### INSTRUCTIONS TO FOLLOW:
Go through the material and copy each line in which the word "dimensions" shows up.

### RECORDS SHOWN:
========================================================================
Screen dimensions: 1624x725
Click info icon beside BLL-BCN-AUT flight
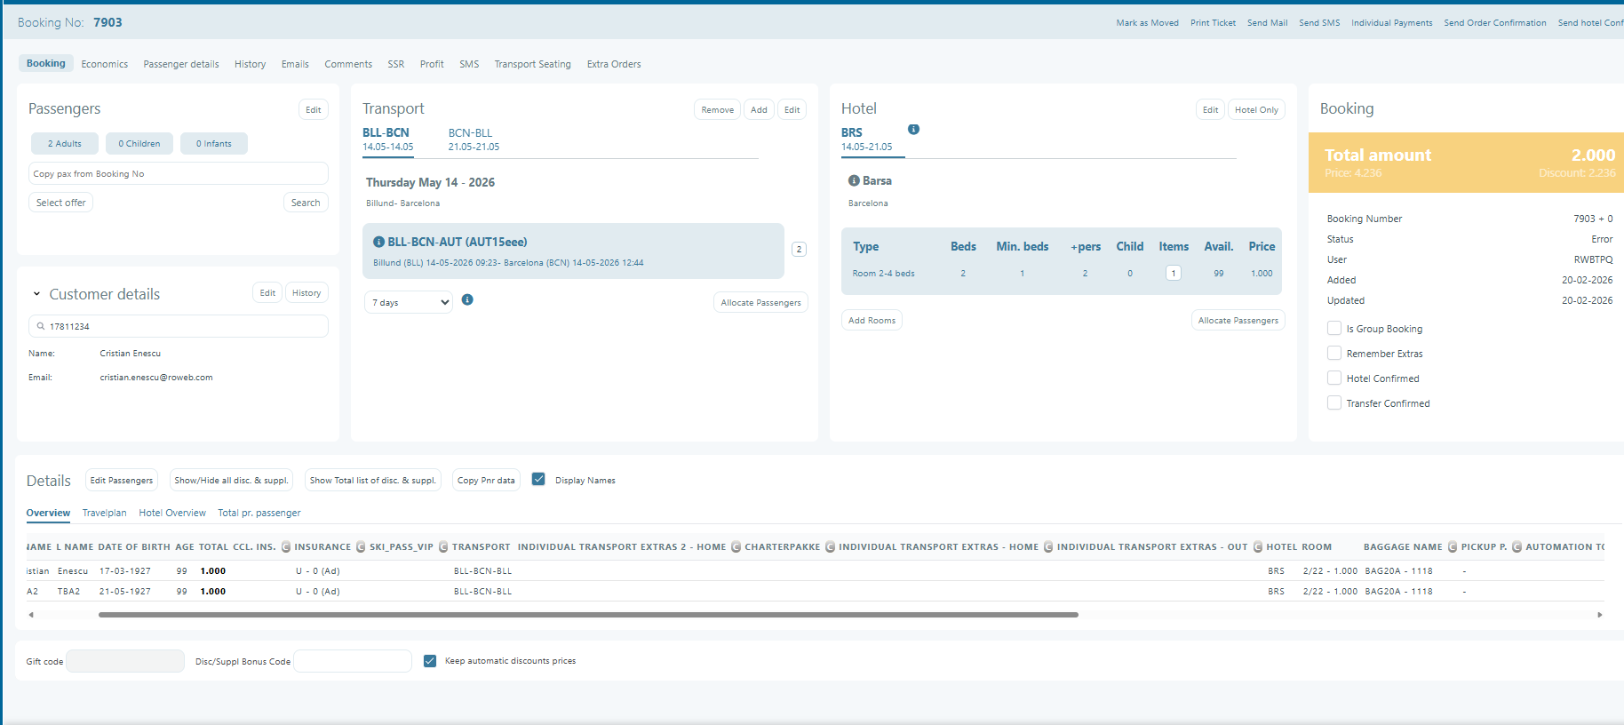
========================================================================
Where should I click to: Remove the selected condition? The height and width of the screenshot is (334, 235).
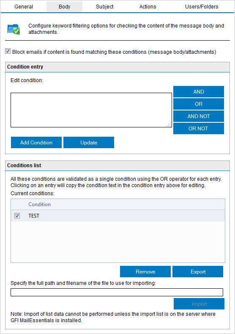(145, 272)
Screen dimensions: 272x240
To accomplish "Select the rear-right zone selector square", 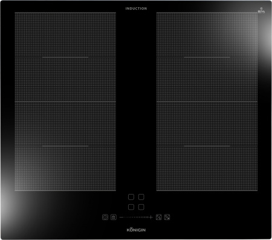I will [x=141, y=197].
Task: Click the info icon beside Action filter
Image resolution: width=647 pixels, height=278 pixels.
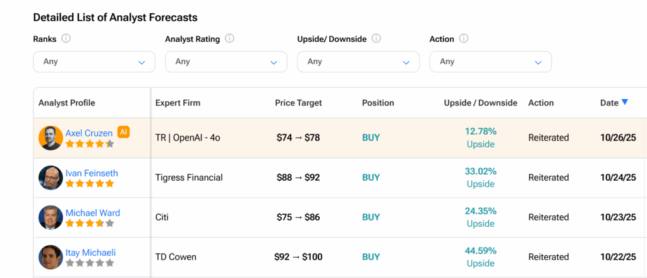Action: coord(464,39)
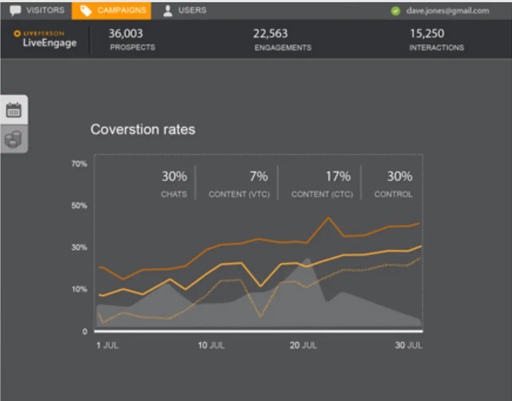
========================================================================
### SOLUTION FOR THIS EXERCISE:
Screen dimensions: 1624x725
Screen dimensions: 272x240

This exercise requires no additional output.